Even if the loss of the videotape was only negligent, CACI 203 (Party Having Power to Produce Better Evidence) instructs that the jury may draw an adverse inference against XYZ Market: You may consider the ability of each party to provide evidence. If a party provided weaker evidence when it could have provided stronger evidence, you may distrust the weaker evidence. This is based on Evidence Code section 412, which, provides: If weaker and less satisfactory evidence is offered when it was within the power of the party to produce stronger and more satisfactory evidence, the evidence offered should be viewed with distrust. For more information you are welcome to contact Sacramento personal injury lawyer, Moseley Collins.

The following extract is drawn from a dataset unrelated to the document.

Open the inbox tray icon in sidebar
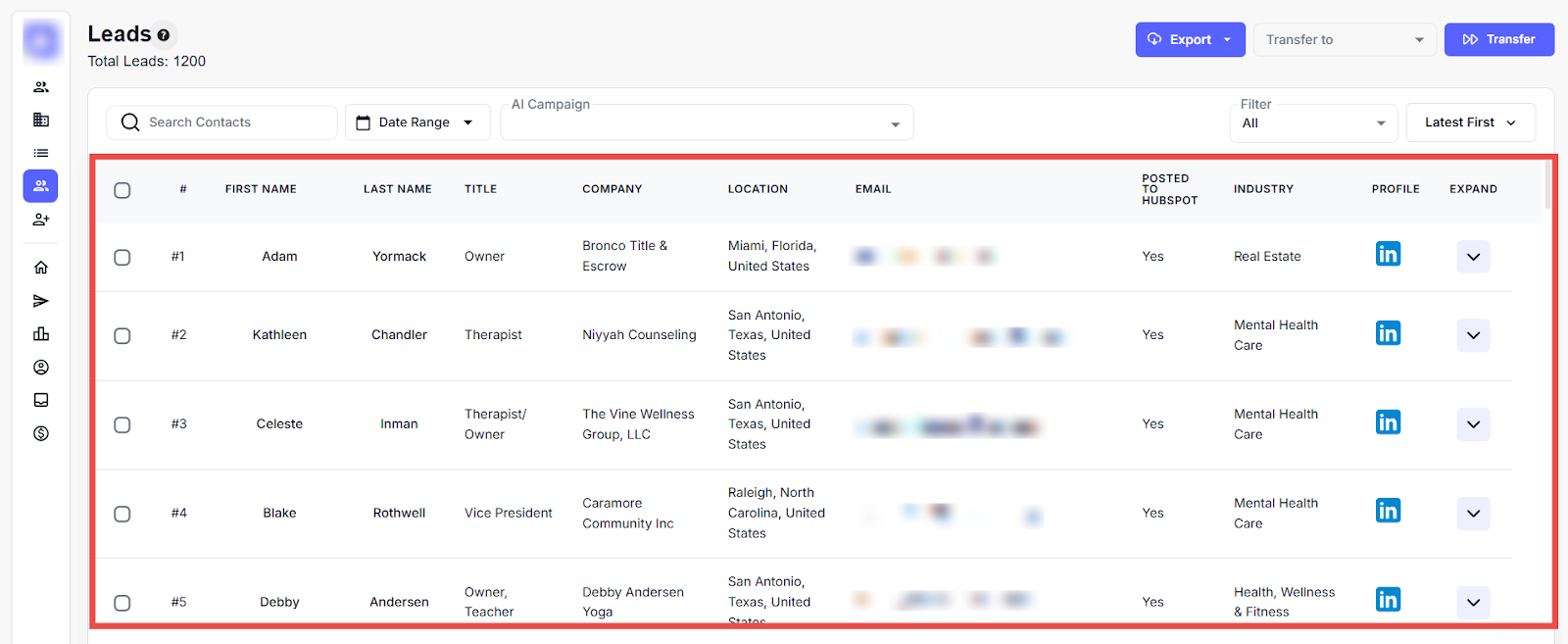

There is videotape capability in the area where Ms. Black fell. XYZ Market insists that there is not and has never been any video taken on the incident date showing the area of Ms. Black’s fall. In direct contradiction, Charles Black has testified under oath that he was told by both Tom Miller and Kim Li of XYZ Market’s Risk Management Department that videotape of the slip and fall scene did in fact exist, and that XYZ Market was reviewing the tape in order to investigate Maggie Black’s accident. This presents an issue of fact whether XYZ Market did either lose or destroy the videotape. If it did, then the jury may draw an adverse inference that the videotape would have shown conditions detrimental to XYZ Market’s defense.

This Court should therefore deny the present motion on the additional triable issue of material fact concerning spoliation of evidence.


For the reasons stated above, the Court should deny defendant’s present motion.